Special offers at a local supermarket.  Fish is a bit of an issue here, other expats warn against buying it in Dhaka since it is often treated with formaldehyde* and or other chemicals to keep it fresh.  After landlocked Rwanda / Burkina the range (and prices) make me more interested in cooking fish.  I will try to find a reputable source.


*(allegedly)

road 79, some thoughts

 
This is our building from across the street - we are at the top on the right




 This is the electricity cabling knot at head height opposite our appartment


 I think this is a live wire being protected (at my face height)



Perhaps we should have checked online before we chose to live here.  13 floors, due to be finished March 2014.
http://www.shantaproperties.com/

There is a lot of noise from the building site, including 4 am deliveries.  Eventually,  we will also lose a lot of natural light.  I must say I'm not looking forward to the time when they are at our level.



More cabling tangles - how they sort out the bills is a miracle!

Dutch Club




We live less than five minutes walk from the Dutch Club on road 75.

It will be a home away from home for us.







They have a large clean pool, which I swam in for the first time today, tennis and squash courts, and yoga and pilates lessons which I mean to try asap.  The food is pretty good, and comes in what we would call "normal" combinations, e.g. meat, veg, carbohydrate.  In Burkina, eating out meant ordering veg and carbs separately in the French Fashion, which could make the meal more expensive.

Gulshan 2 Circle

This is where it's at. Everything. Pretty much.  

Gulshan 2 Circle is a mega crossroad, with mega traffic issues.  It's also where a lot of business takes place.


Twiter must be a new bangladeshi social media form

Tuk tuks are known as CNG's or baby taxis.  They now run on Compressed Natural Gas - I haven't yet been able to find out where the Natural Gas comes from
Most of the time, this is how Gulshan 2 circle is experienced.  There are traffic lights, but they don't work.  Instead there are policemen, who direct the traffic.  Each "green" is much longer than it would be in Europe, but then again, so is each red.

So. Take A Walk Every Day Keep Your Health Fit

Also known as Gulshan Tank Park

On Friday (= Sunday), we decided to take a walk round the neighbourhood, and went to a local park.

It is lovely and green and shady.




It seemed there was more to it than meets the eye


and there is a lap indicated by the yellow arrows, and motivational boards at regular intervals















 Oh yes, the ladies corner, solely occupied by men (perhaps they were on display for the ladieez to choose from?)

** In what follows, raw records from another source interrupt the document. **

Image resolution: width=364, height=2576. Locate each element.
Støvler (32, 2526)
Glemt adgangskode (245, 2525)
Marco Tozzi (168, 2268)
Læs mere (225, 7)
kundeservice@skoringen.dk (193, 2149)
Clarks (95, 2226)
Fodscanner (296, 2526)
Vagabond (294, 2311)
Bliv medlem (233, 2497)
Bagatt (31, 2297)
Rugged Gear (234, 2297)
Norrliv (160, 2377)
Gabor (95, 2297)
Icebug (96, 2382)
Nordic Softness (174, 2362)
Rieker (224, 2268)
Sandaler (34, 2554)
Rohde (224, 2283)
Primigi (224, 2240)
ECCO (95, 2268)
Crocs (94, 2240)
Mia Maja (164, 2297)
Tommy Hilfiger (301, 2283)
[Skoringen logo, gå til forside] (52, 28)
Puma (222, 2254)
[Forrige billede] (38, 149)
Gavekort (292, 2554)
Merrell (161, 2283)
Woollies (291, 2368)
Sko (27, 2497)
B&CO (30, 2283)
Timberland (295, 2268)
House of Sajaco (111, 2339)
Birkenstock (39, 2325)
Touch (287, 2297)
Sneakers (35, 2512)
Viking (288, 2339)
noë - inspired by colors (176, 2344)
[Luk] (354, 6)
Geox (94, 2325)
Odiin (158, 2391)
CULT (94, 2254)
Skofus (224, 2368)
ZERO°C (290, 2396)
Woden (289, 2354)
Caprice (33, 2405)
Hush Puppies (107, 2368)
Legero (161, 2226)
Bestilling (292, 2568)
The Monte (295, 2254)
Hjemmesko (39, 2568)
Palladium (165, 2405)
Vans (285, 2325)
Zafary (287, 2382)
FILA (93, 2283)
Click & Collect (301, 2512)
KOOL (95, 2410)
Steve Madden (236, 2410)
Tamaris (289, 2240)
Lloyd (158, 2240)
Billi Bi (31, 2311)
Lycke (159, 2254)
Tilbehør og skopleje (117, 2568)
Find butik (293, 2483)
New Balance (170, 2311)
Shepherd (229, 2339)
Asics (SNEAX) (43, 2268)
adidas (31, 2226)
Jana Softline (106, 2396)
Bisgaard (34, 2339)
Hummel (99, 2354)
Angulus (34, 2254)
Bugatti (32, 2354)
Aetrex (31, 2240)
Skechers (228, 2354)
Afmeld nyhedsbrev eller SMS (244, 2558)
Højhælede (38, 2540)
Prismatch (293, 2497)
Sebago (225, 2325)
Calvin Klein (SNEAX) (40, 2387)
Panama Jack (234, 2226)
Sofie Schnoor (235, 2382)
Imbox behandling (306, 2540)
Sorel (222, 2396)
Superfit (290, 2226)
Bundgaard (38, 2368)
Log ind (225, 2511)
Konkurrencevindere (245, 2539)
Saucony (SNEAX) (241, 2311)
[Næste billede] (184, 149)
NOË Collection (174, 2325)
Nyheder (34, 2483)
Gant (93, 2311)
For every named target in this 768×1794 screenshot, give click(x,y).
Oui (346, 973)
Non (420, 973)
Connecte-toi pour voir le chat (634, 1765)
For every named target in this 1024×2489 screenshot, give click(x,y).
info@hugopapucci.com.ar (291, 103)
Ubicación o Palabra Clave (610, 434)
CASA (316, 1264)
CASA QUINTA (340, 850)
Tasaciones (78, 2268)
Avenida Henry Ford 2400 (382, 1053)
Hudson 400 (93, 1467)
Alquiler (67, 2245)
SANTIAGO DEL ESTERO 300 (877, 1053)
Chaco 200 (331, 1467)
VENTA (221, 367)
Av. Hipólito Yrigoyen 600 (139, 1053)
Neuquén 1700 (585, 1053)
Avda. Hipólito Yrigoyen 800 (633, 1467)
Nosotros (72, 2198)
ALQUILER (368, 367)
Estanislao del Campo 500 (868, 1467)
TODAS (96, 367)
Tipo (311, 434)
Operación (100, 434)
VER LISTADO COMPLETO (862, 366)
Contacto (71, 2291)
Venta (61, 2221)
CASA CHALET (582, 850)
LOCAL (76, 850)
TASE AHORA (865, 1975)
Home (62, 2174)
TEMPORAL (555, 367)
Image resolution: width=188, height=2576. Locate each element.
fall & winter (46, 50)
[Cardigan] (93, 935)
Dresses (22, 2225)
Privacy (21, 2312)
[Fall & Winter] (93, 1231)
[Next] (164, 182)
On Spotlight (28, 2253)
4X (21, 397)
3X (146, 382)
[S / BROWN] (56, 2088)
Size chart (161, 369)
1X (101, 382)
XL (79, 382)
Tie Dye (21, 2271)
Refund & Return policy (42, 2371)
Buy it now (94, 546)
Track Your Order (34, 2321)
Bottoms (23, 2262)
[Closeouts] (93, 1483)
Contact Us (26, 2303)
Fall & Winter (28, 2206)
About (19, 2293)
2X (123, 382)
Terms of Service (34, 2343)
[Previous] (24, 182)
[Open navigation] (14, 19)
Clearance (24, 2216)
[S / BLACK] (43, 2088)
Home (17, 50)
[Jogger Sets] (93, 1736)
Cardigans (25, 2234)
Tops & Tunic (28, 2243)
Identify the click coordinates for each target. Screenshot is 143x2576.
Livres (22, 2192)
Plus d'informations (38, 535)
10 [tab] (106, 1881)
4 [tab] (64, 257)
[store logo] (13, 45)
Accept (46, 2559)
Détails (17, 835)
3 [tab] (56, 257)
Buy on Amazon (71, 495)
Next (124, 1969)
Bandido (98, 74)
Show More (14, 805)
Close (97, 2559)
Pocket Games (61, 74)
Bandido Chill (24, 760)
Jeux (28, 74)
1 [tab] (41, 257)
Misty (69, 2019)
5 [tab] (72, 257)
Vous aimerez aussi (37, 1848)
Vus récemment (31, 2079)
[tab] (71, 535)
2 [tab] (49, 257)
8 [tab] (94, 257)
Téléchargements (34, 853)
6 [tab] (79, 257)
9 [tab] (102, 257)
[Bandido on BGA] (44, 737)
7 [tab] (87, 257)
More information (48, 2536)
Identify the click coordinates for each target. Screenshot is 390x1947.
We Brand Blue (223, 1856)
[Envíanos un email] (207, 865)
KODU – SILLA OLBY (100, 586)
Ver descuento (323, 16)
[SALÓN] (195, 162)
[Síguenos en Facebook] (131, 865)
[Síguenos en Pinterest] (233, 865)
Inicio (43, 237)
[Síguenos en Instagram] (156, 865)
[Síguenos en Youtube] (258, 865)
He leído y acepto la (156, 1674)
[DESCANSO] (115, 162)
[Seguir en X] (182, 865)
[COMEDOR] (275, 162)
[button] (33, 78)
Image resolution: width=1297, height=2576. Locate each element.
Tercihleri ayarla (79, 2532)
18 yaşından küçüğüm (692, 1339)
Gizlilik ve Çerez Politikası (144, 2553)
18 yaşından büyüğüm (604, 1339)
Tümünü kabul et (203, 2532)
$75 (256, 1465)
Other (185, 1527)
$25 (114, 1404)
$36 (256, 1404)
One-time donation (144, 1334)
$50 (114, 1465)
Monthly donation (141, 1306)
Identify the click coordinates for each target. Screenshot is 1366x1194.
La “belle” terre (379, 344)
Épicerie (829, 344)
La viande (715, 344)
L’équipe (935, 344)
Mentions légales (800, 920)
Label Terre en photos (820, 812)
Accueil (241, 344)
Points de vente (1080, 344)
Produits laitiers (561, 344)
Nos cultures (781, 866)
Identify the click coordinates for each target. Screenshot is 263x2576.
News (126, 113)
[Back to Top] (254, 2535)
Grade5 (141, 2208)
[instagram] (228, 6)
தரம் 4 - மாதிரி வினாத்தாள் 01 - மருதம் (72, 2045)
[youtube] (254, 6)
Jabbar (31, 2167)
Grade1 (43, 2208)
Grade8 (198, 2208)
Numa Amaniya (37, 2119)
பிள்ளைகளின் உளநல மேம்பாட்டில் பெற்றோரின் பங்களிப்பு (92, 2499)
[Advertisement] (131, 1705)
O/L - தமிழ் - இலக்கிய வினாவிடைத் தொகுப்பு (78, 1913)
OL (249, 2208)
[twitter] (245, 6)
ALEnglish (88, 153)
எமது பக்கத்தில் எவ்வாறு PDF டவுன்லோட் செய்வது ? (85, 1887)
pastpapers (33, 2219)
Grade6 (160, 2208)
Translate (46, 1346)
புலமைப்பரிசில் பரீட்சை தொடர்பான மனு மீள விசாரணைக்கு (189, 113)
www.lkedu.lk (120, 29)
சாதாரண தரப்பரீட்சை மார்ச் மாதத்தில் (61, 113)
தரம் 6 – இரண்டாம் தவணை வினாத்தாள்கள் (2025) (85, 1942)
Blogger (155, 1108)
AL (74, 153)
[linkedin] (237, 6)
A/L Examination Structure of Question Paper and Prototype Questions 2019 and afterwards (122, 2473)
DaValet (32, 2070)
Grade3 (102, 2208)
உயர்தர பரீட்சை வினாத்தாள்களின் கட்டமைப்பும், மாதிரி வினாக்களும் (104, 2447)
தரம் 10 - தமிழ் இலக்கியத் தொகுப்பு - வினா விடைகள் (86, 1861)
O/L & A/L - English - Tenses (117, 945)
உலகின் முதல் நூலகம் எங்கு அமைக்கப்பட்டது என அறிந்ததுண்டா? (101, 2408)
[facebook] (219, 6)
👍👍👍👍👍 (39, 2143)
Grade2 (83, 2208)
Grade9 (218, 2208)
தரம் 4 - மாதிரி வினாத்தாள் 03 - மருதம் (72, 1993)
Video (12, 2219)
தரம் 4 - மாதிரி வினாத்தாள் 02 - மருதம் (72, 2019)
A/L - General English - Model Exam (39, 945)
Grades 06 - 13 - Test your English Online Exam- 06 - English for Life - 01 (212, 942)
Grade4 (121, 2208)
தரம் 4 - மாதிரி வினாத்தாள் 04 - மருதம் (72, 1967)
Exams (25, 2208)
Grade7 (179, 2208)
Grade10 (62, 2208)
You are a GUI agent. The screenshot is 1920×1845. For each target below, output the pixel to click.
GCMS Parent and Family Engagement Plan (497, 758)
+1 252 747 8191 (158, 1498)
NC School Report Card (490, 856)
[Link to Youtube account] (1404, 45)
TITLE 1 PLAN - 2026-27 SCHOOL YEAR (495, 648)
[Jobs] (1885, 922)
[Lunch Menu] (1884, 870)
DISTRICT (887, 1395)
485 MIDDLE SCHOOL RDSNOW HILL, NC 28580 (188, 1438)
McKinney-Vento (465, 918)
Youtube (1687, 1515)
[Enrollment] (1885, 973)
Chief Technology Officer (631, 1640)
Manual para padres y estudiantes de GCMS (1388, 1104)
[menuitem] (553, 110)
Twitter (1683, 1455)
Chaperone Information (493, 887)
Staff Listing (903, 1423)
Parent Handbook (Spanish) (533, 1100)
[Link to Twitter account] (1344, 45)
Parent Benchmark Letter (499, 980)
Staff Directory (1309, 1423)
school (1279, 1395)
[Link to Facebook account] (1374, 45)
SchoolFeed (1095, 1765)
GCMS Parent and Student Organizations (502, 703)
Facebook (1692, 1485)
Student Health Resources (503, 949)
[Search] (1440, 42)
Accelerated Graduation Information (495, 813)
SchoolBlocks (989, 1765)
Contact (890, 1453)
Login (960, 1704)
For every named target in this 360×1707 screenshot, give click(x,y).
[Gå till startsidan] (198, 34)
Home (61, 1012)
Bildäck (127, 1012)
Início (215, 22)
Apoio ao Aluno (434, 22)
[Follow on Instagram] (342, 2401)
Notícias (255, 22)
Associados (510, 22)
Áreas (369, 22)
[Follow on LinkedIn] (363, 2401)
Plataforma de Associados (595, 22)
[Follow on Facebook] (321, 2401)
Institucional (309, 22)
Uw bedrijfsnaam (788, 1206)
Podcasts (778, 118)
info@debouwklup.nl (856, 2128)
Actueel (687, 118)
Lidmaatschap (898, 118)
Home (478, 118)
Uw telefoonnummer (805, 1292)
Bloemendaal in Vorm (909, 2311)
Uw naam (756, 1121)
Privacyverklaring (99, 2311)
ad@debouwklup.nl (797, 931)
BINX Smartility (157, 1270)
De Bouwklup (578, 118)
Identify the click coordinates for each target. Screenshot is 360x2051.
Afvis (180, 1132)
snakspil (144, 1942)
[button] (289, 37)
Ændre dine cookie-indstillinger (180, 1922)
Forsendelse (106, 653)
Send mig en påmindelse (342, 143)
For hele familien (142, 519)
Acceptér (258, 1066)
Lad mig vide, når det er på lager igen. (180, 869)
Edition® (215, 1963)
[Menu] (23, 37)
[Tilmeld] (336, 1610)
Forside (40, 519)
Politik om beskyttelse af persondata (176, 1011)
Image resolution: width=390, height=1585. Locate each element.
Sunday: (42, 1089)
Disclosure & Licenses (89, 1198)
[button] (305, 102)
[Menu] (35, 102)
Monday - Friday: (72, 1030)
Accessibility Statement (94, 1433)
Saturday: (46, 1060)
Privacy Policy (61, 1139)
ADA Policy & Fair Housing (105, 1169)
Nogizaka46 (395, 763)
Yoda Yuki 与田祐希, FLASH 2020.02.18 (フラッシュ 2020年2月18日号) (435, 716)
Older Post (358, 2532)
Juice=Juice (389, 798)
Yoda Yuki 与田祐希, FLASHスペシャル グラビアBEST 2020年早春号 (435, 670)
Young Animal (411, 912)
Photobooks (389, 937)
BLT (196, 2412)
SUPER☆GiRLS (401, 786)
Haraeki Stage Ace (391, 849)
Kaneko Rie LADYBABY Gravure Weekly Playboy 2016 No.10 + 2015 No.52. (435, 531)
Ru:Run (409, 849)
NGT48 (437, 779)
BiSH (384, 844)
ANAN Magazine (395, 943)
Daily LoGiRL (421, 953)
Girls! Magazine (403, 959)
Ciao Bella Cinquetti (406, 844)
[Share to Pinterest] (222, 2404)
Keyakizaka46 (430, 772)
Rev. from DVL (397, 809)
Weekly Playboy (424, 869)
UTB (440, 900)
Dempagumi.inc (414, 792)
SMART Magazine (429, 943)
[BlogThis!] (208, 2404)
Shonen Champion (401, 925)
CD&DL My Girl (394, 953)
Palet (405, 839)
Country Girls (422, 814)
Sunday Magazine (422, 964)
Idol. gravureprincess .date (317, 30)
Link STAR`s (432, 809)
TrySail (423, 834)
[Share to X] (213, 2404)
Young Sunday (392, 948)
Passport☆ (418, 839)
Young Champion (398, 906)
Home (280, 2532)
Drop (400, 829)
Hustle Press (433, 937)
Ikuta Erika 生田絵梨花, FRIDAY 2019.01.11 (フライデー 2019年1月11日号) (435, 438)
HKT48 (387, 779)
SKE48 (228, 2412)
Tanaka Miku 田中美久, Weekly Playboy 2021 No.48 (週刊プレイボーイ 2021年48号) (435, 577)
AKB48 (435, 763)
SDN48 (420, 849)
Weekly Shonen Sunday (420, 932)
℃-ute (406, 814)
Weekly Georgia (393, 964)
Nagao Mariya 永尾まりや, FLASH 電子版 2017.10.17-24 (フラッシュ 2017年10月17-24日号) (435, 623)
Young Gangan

oddly, we walked into some kind of election. Apparently there is an organisation which runs the Health Club, the main activity is walking laps in the morning.  One day I will get up so I can join in!
 

Bonded Warehouse


Before arriving in Bangladesh, we knew it is a Muslim country, and as such "dry", regular Bangladeshis have no access to alcohol.  As Diplomats we have an allowance - and a pass book to purchase alcoholic beverages.  Most expats give their pass book quotas to either the American or British Commissaries and purchase their drinks through them.  Unfortunately for us, both commissaries are not accepting new members from outside (even though I'm a Brit, it doesn't help).  This I think is due to some abuse of the system - where people were using the passbook twice.

So this meant that I needed to go to a "bonded warehouse" in order to buy some booze, I have no passbook yet, as it is in the administrative process, but I had a letter, and the embassy had called ahead.

So the driver and I went off to Road 131.  He wasn't quite sure where it was, so I showed him a map.  It was apparent that he couldn't read the map, or at least relate where we were to where we needed to go.  But we still found it.

He decided he needed to accompany me in - mostly our of curiosity, rather than gallantry (though there is an overwhelming amount of courtesy here - doors being opened, bags carried, chairs pushed in etc)
What is behind the blue door?
so, up in the elevator to the fifth floor, to the shop

oh - a Soviet-era-esque shop

I had to "window shop" and then my list was written on a form
the paperwork
which was then entered into the computer.  I then paid (cash hard currency dollars - we have a hard currency and Taka account opened at the bank - just waiting for cards and chequebook)

down to the third floor with my receipt
fuzzy photo of the stock room
where the stock was collected for me

so now we have some Australian (Hardy's) and South African (Nederberg) red wine.  There was no beer available on Thursday.